The scope of the claims

 [1] Information communication network power in the vehicle Acquisition means for acquiring signal information that is information of the vehicle speed sensor;

 A determination means for determining whether or not the signal information has been acquired by the acquisition means at a predetermined time;

 An interpolation means for interpolating the signal information to be acquired by the acquisition means at the predetermined time point with predetermined signal information when the determination means determines that the signal information could not be acquired;

 When signal information is interpolated by the interpolating means, correction means for obtaining a correction value based on the signal information interpolated by the interpolating means for signal information acquired at a time point subsequent to the predetermined time point When,

 A current position calculation device comprising:

 [2] The interpolating means interpolates signal information to be acquired by the acquiring means at the predetermined time point using signal information acquired at a time point before the predetermined time point. 1. The current position calculation device according to 1.

 [3] The signal information is given as an integrated value,

 When it is determined at time N that the correction means has been unable to acquire signal information,

 By calculating the difference between the value indicated by the signal information at the time N + 1 and the value indicated by the signal information at the time N−1, the number of signals between the time N−1 and the time N + 1 is obtained and interpolated by the interpolation means.

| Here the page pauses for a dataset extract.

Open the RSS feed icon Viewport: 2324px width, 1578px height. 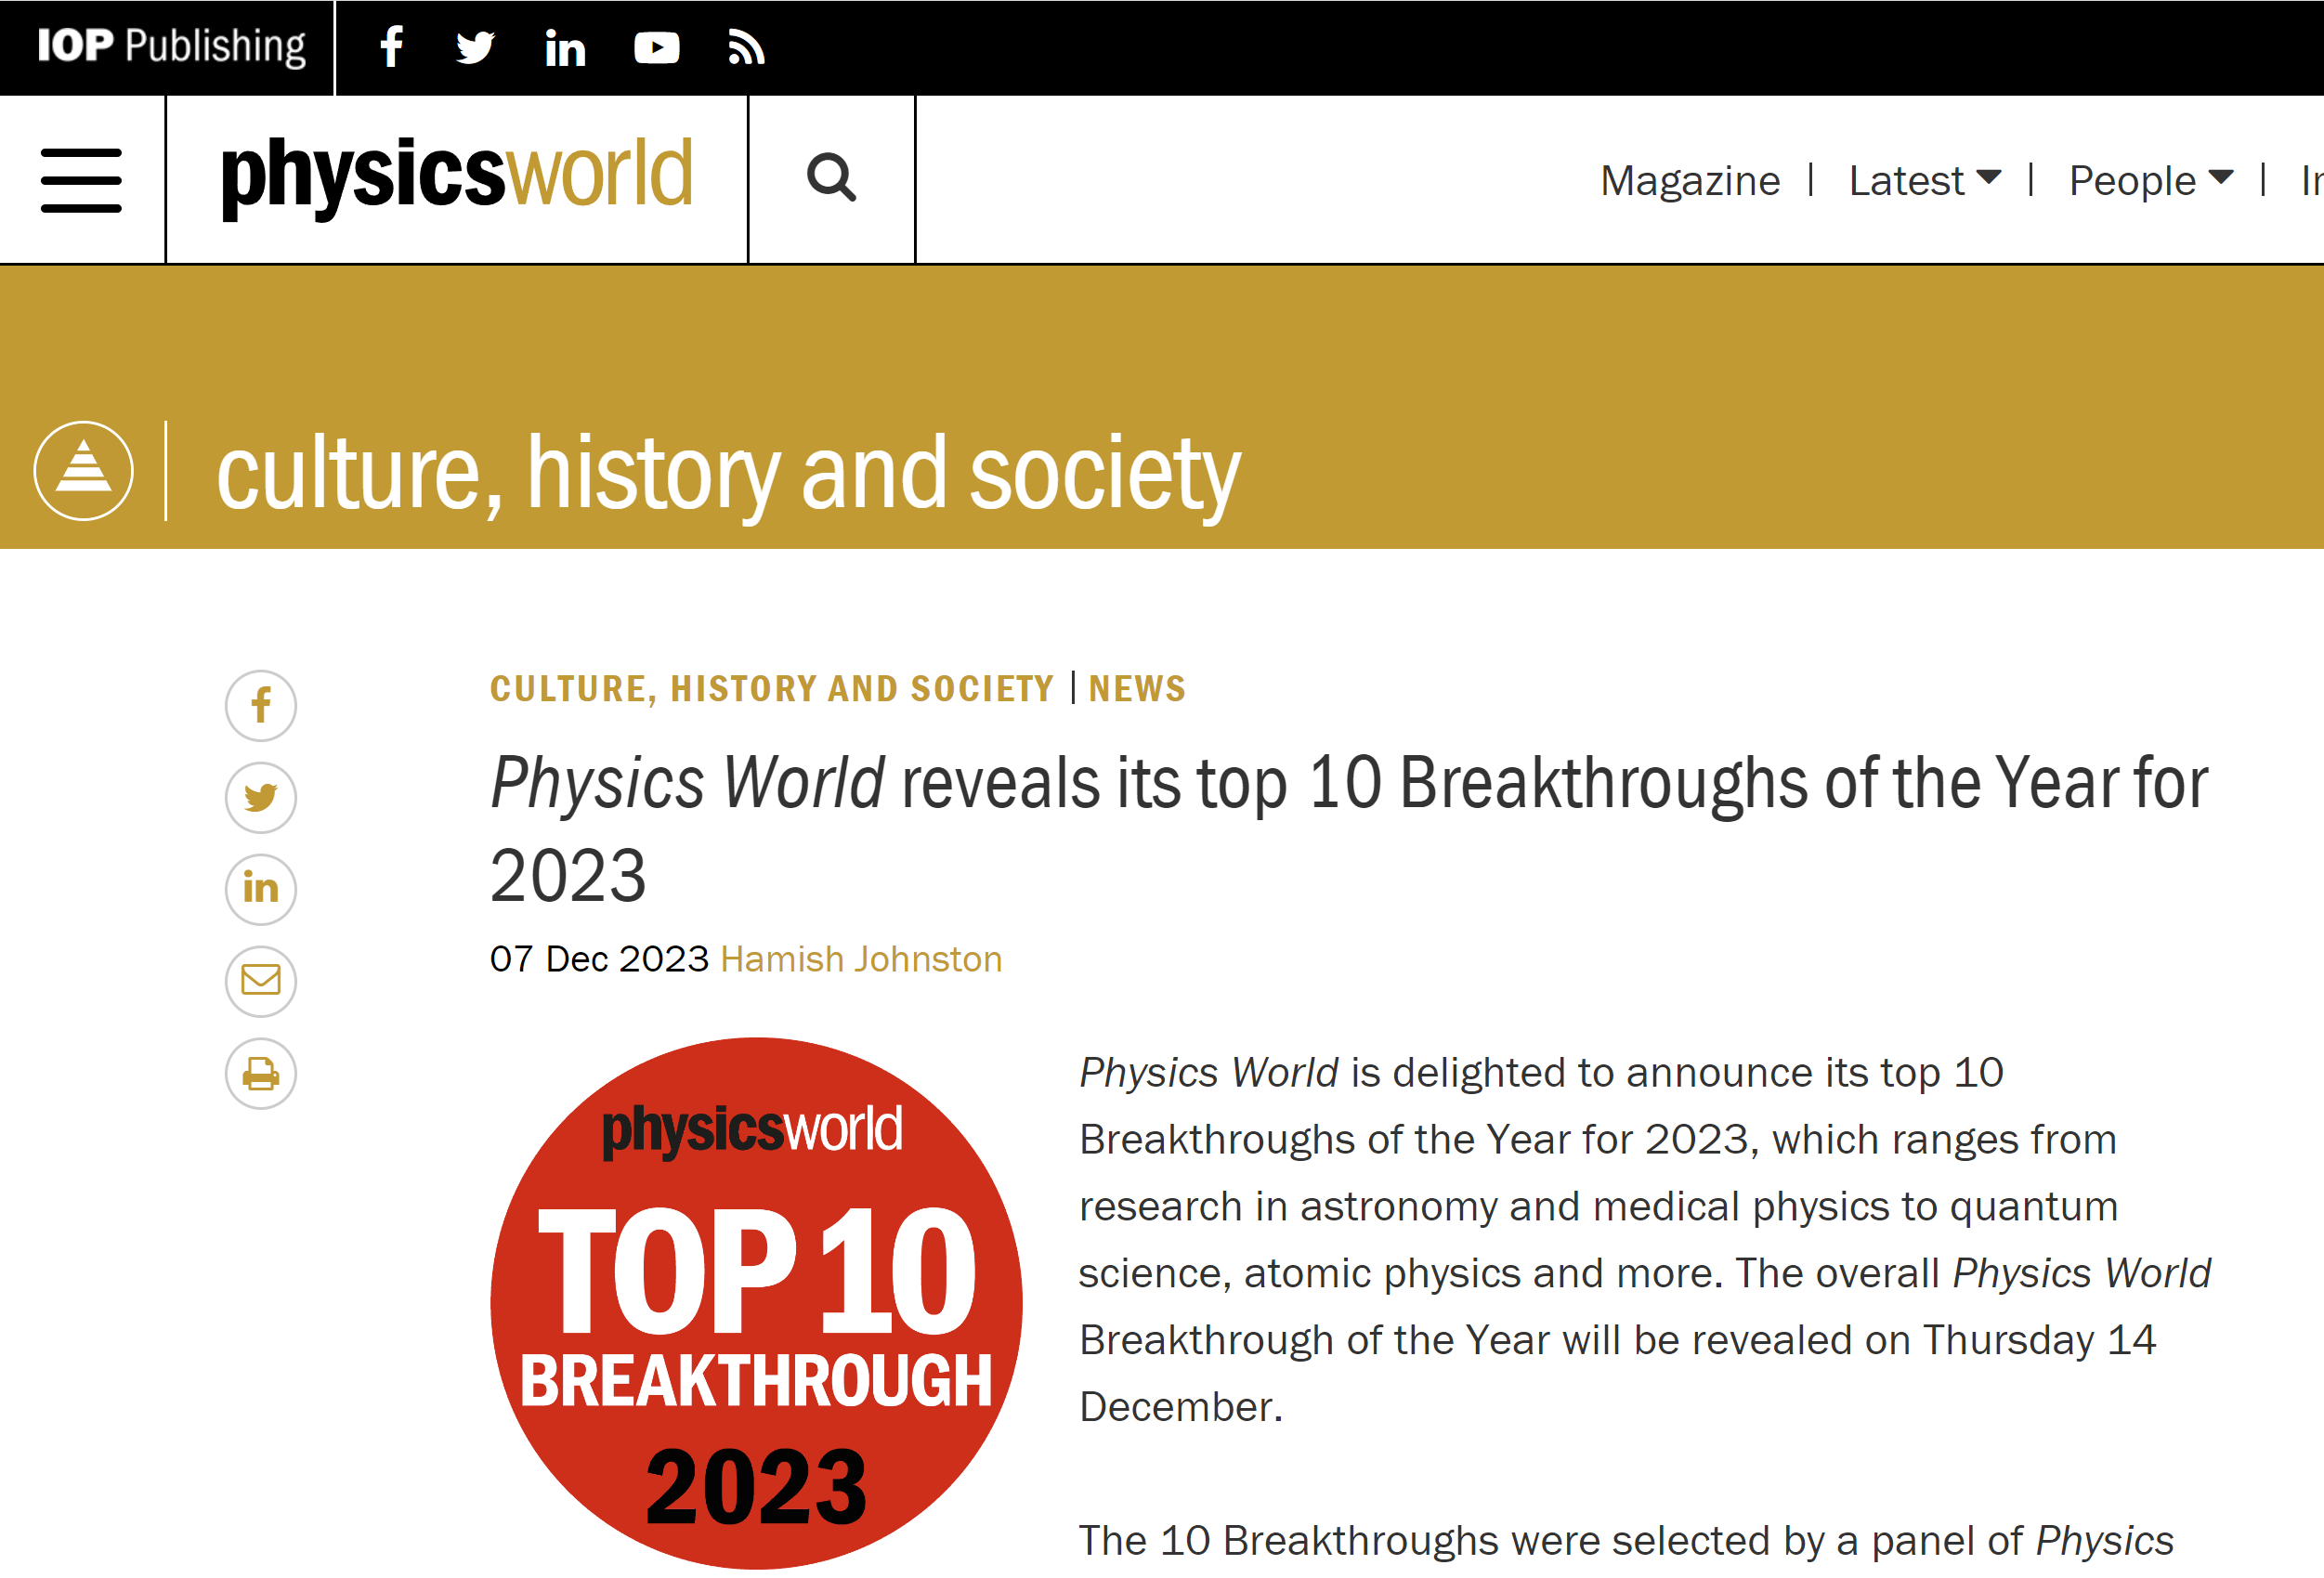coord(746,48)
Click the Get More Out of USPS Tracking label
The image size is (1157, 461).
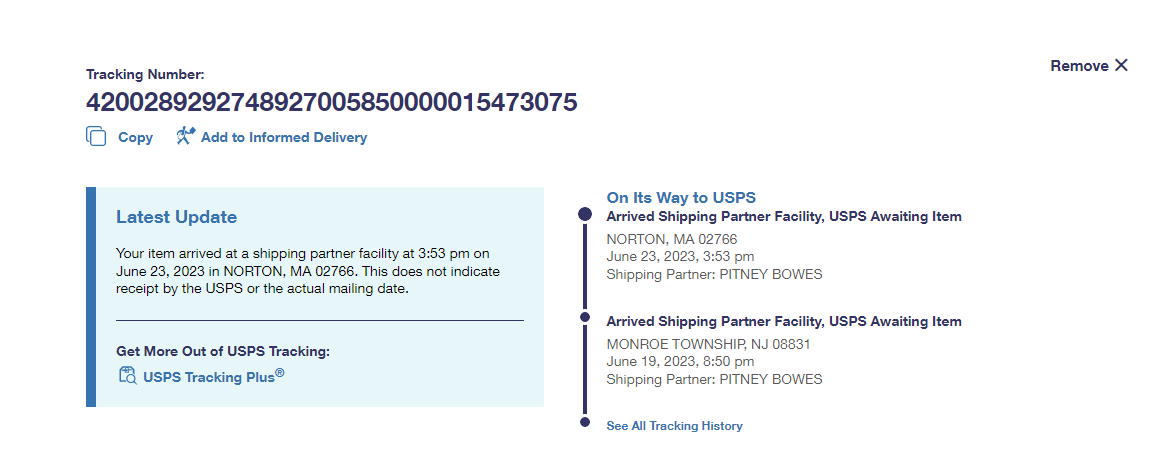222,351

The number of signals at time N is obtained by taking the difference between the value indicated by the signal information at time N and the value indicated by the signal information at time N−1, and the number of signals between time N−1 and time N + 1 is determined. 2. The current position calculating apparatus according to claim 1, wherein a value including a correction value for the number of signals at time N + 1 and the number of signals at time N is obtained by subtracting the number of N signals.

[4] A position calculating means for determining a moving distance of the vehicle based on the signal information, and determining a current position of the vehicle from the moving distance;

Display means for displaying the current position obtained by the position calculation means; The present position calculation apparatus according to any one of claims 1 to 3.

[5] Information communication network power in the vehicle An acquisition step of acquiring signal information that is information of the vehicle speed sensor;

 At a predetermined point in time, a determination step for determining whether or not the signal information has been acquired by the acquisition step;

 An interpolation step of interpolating signal information to be acquired by the acquisition step at the predetermined time point with predetermined signal information when it is determined that the signal information could not be acquired by the determination step;

 When the signal information is interpolated by the interpolation step, the correction value is obtained based on the signal information acquired at the next time after the predetermined time point and based on the signal information interpolated by the interpolation step. A correction process for obtaining

 The present position calculation method characterized by including.

[6] A current position calculation program causing a computer to execute the current position calculation method according to claim 5.

[7] A computer-readable recording medium on which the current position calculation program according to claim 6 is recorded.